My father never liked me or my sister, and he never liked our mother either, after an initial infatuation, and in fact, he never liked anyone at all after an hour or two, no, no one except a stooge, someone he could depend on to be a lackey, a nitwit he could make fun of behind his back, someone he could control completely by whatever means he could make work—fear, intimidation, or, because he was a famous and admired man, blind worshipfulness.
And he wanted me and Lucy and my mother to die.
And he didn’t kill us.
The author’s father was William Saroyan, an author I have not read, but was famous—I guess, for a good reason. Father Saroyan was a difficult man, as most artists are. He did not like being married or having children; these responsibilities took a toll on his ability to write. Bill’s distaste for family life impelled him to banish both of his children from his deathbed.
He is, indeed, a terribly clever man, as clever as the cleverest lawyer he detests. A terribly clever man, because, after all, a bully must be clever not to be exposed as a coward. He must choose his fights carefully not to be exposed by one who is evenly matched and willing to fight back. And my father was extremely clever and extremely careful.
He chose his wife, and his son, and his daughter.
His son needed to decide what to do about the situation, as his father lay dying. Would he go to him or would he not? After 100 pages of rumination, he finally went. The visit was more pleasant than he expected, and before he could return, his father died. Aram and his sister expressed predictable bitterness at their exclusion from Bill’s will, even though they had ample notice this would happen. Adults should not wait around for their parents to die and leave them money. It almost doesn’t matter, whether they get it or not. The point is the life they miss, in the meantime.
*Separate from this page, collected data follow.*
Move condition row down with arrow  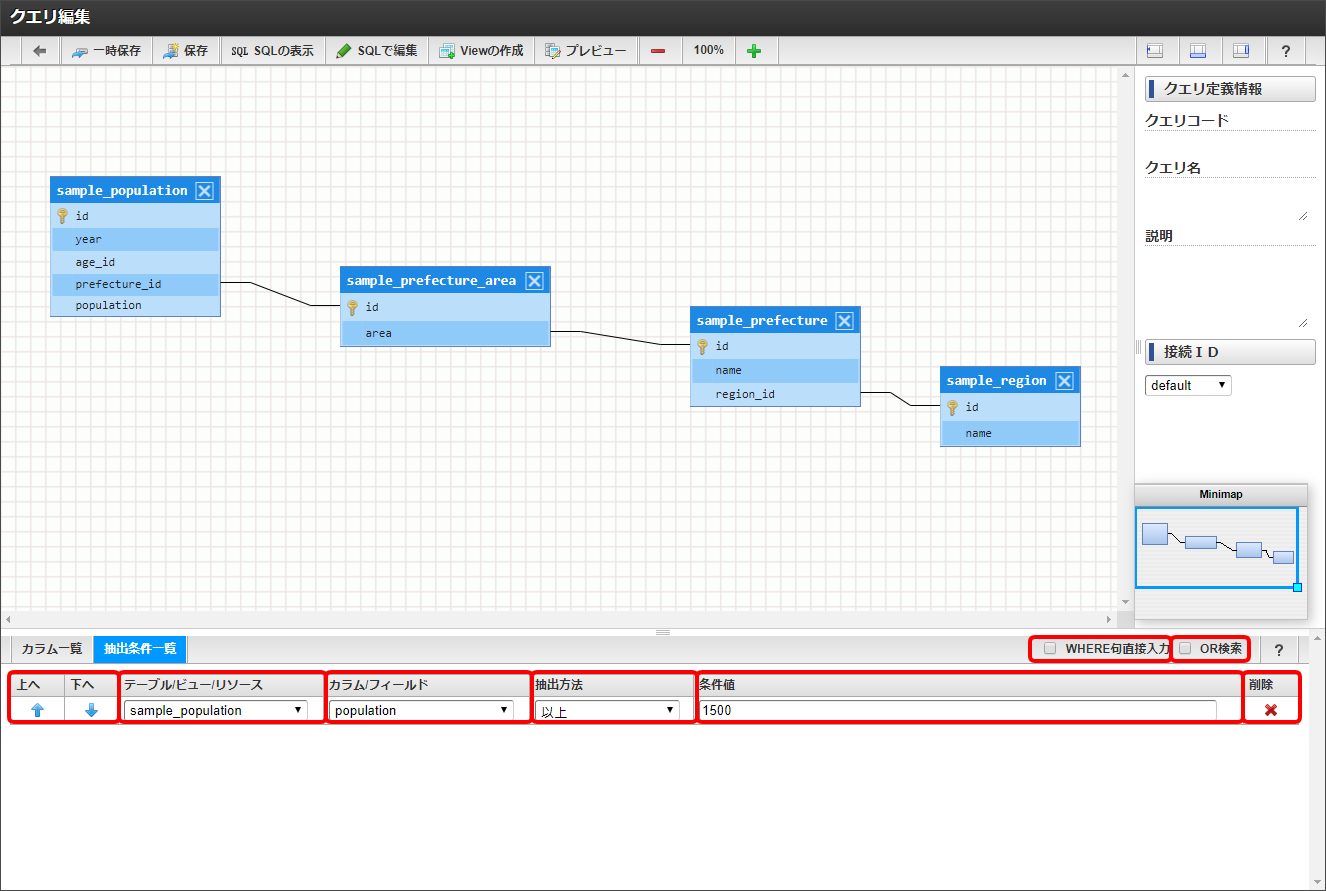click(91, 710)
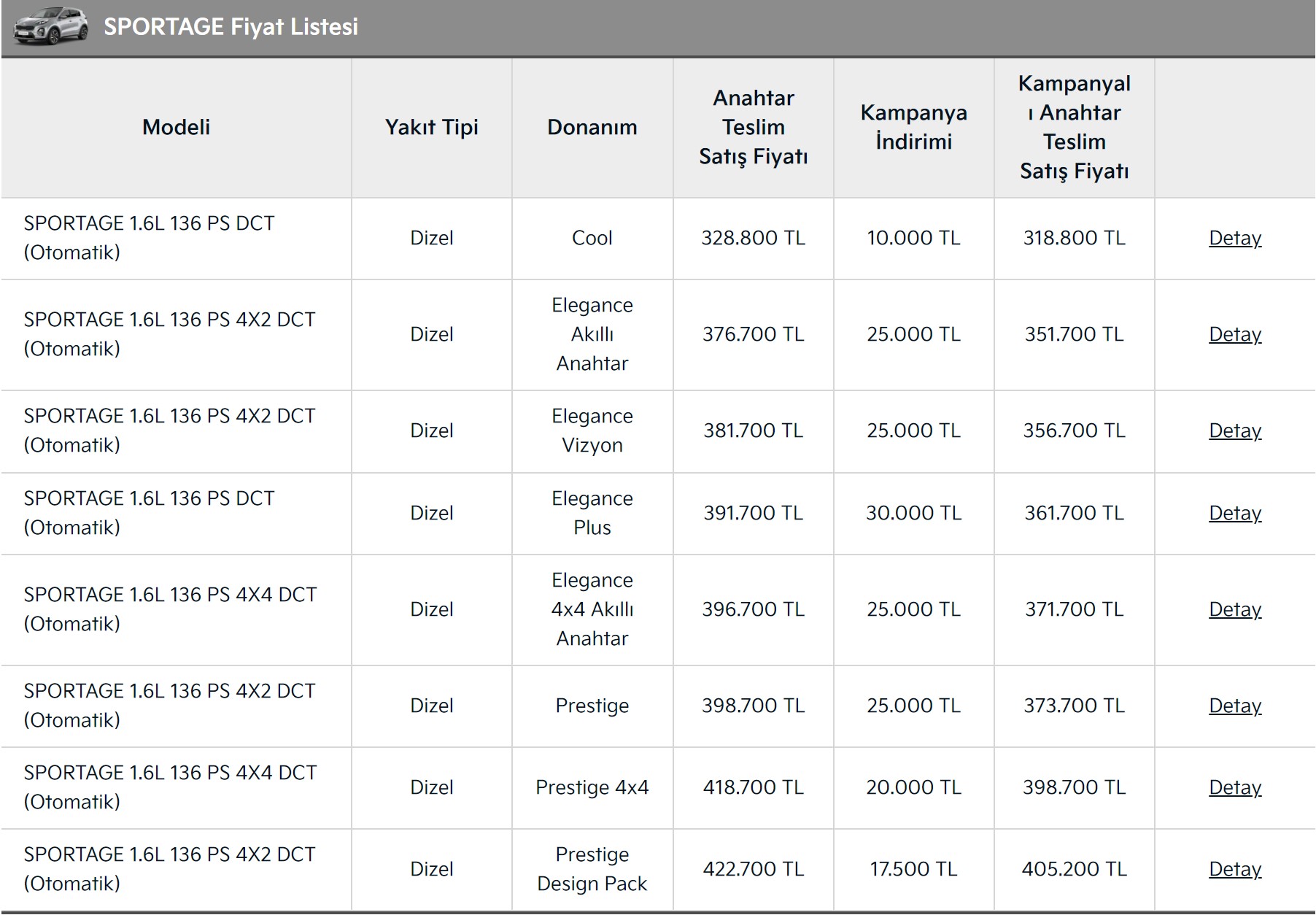Image resolution: width=1316 pixels, height=915 pixels.
Task: Open Detay link for Prestige 4x4
Action: point(1234,787)
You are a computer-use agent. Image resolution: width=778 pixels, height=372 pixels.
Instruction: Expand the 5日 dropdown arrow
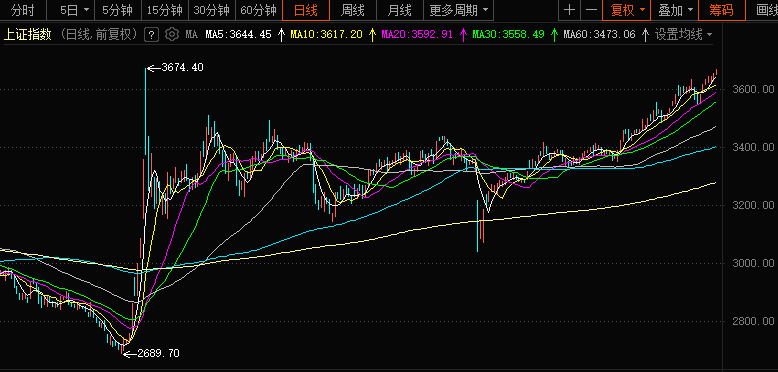pos(87,10)
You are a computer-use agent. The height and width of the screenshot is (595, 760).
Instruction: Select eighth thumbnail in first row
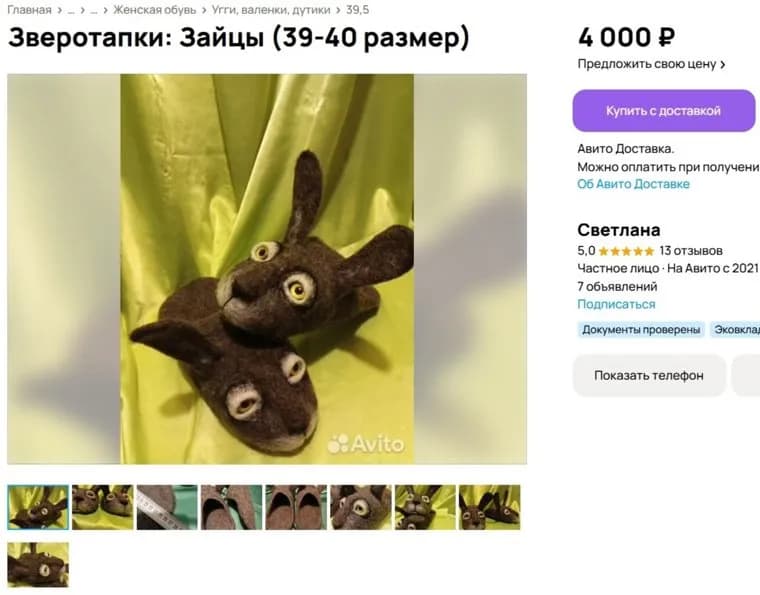click(490, 507)
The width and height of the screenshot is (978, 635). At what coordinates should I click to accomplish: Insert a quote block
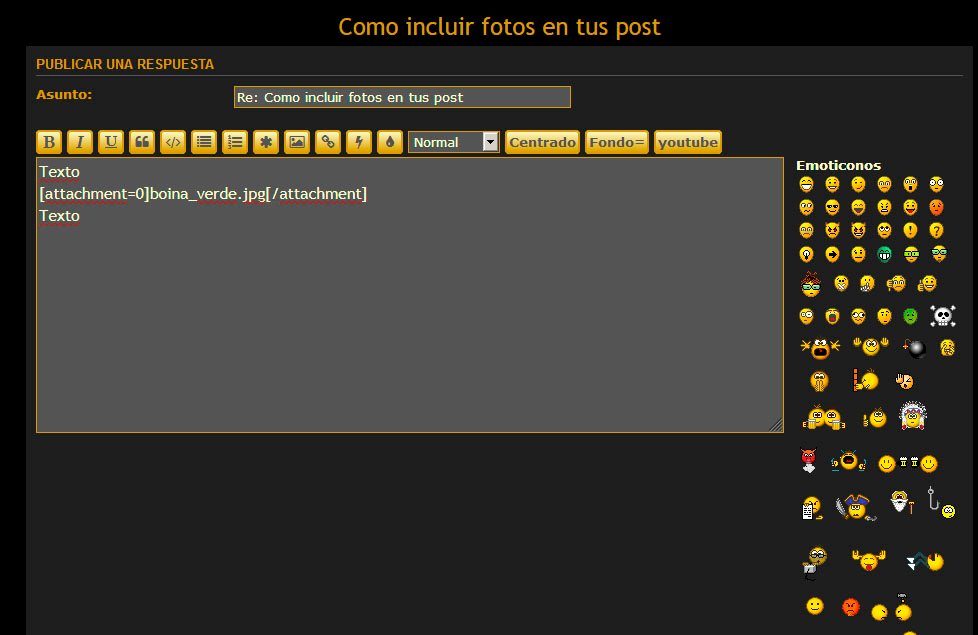point(142,142)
Aram Saroyan explains in his introduction that he has published these excerpts from his journal, largely unedited, to transmit the strong emotions they record, unfiltered. This decision succeeded but it’s also a major shortcoming of his book.
Aram writes well, but he can’t break out of this loop: My father was mean, really mean, inexcusably mean, mean to the bitter end. That alone is not an interesting story. If Aram had wondered how or why his father got to be that mean person, and why his family had a hard time letting go of this antagonistic patriarch, he would have breathed much-needed oxygen into the dark cellar of his resentment. Alternatively, he could have gained some distance by seeing humor in the situation, as he almost does here:
This was America, after all. We were all willingly submitting ourselves to an experiment, and there was no sense getting extra fussy.